Roux-en-Y fistulo-jejunostomy as a salvage procedure in patients with post-sleeve gastrectomy fistula: mid-term results

Zeitschrift:
Surgical Endoscopy > Ausgabe 10/2016
Autoren:
Elie Chouillard, Antoine Younan, Mubarak Alkandari, Ronald Daher, Bernard Dejonghe, Salman Alsabah, Jean Biagini
Wichtige Hinweise
Presented at the SAGES 2015 Annual Meeting, April 15-18, 2015, Nashville, Tennessee.
On behalf of The Intercontinental Society of Natural Orifice, Endoscopic, and Laparoscopic Surgery (i-NOELS), France.
An erratum to this article can be found at http://​dx.​doi.​org/​10.​1007/​s00464-016-5102-8.

Abstract

Background

Sleeve gastrectomy (SG) is currently the most commonly performed bariatric procedure in France. It achieves both adequate excess weight loss and significant reduction in comorbidities. However, fistula is still the most common complication after SG, occurring in more than 3 % of cases, even in specialized centers (Gagner and Buchwald in Surg Obes Relat Dis 10:713–723. doi:10.​1016/​j.​soard.​2014.​01.​016, 2014). Its management is not standardized, long, and challenging. We have already reported the short-term results of Roux-en-Y fistulo-jejunostomy (RYFJ) as a salvage procedure in patients with post-SG fistula (Chouillard et al. in Surg Endosc 28:1954–1960 doi:10.​1007/​s00464-014-3424-y, 2014).

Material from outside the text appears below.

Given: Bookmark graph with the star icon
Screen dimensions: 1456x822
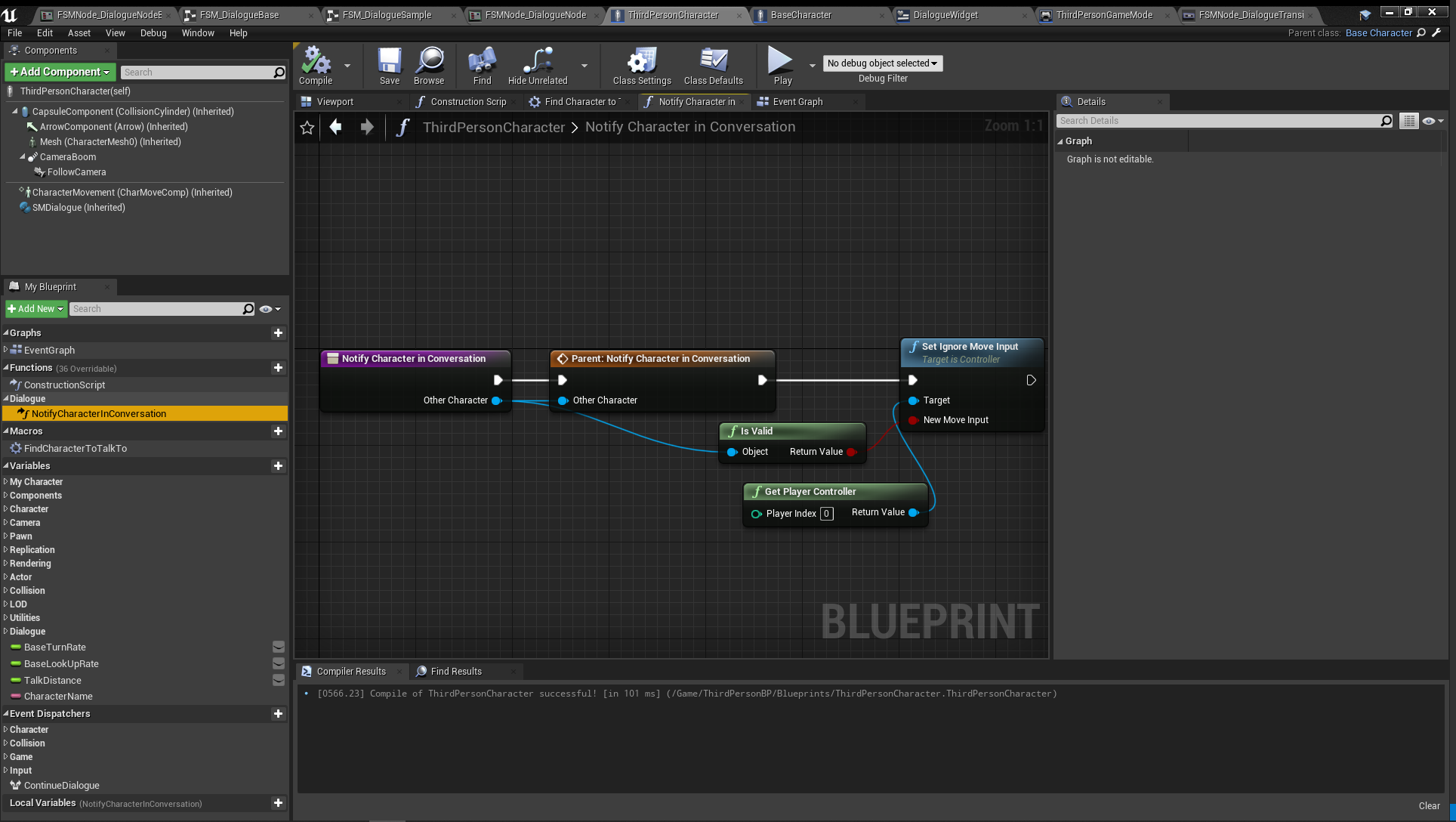Looking at the screenshot, I should 307,128.
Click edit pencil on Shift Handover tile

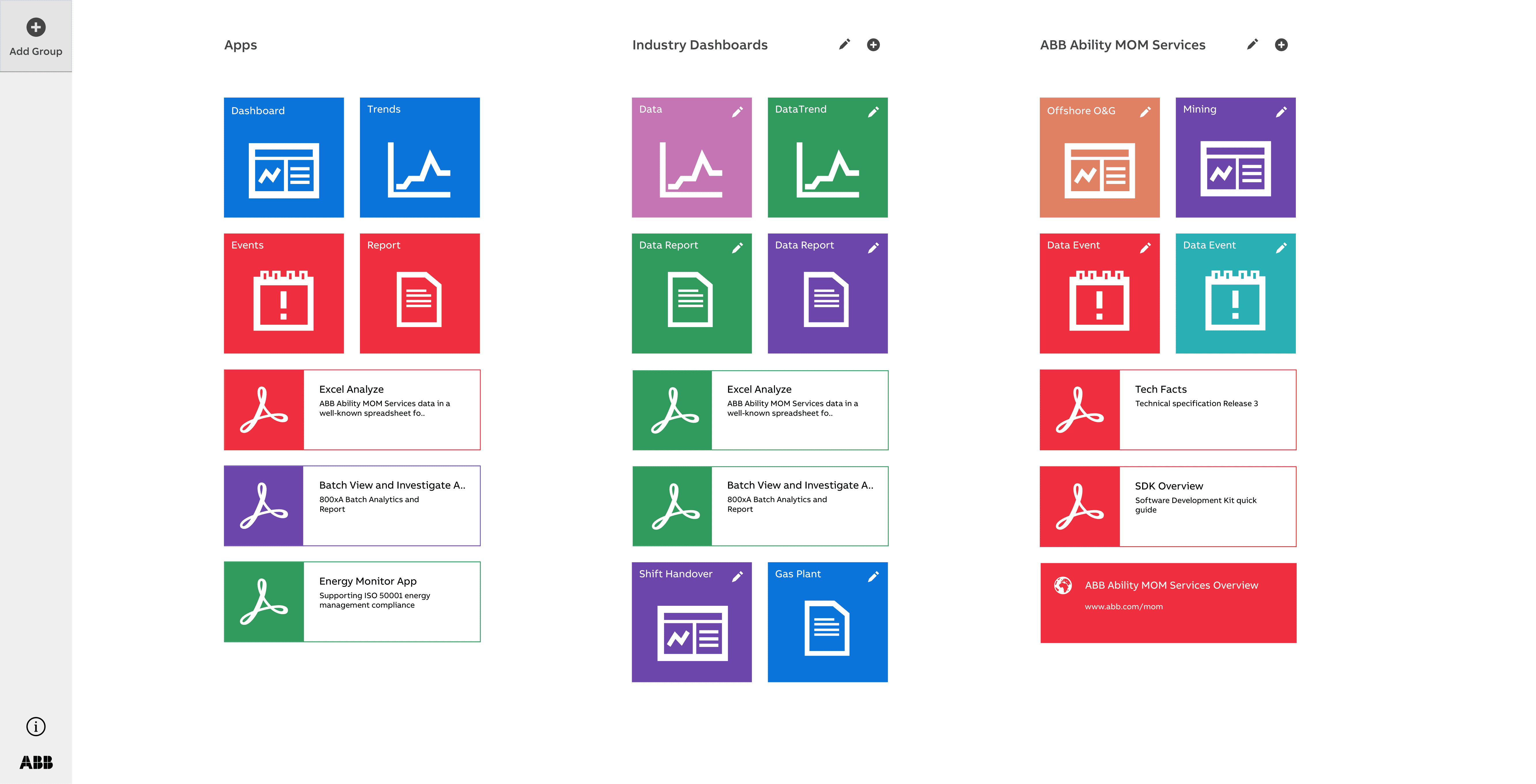coord(737,576)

In this study, we analyzed the mid-term results of the RYFJ emphasizing its endoscopic, radiologic, and safety outcome.

Methods

Between January 2007 and December 2013, we treated 75 patients with post-SG fistula, mainly referred from other centers. Immediate management principles included computerized tomography (CT) scan-guided drainage of collections or surgical peritoneal lavage, nutritional support, and endoscopic stenting. Ultimately, this approach achieved fistula control in nearly two-thirds of the patients. In the remaining third, RYFJ was proposed, eventually leading to fistula control in all cases. The mid-term results (i.e., more than 1 year after surgery) were assessed using anamnesis, clinical evaluation, biology tests, upper digestive tract endoscopy, and IV-enhanced CT scan with contrast upper series.

Results

Thirty patients (22 women and 8 men) had RYFJ for post-SG fistula. Mean age was 40 years (range 22–59). Procedures were performed laparoscopically in all but 3 cases (90 %). Three patients (10 %) were lost to follow-up. Mean follow-up period was 22 months (18–90). Mean body mass index (BMI) was 27.4 kg/m2 (22–41). Endoscopic and radiologic assessment revealed no persistent fistula and no residual collections.

Conclusions

Despite the lack of long-term follow-up, RYFJ could be a safe and feasible salvage option for the treatment of patients with post-SG fistula, especially those who failed conservative management. Mid-term outcome analysis confirms that fistula control is durable. Weight loss panel is satisfactory.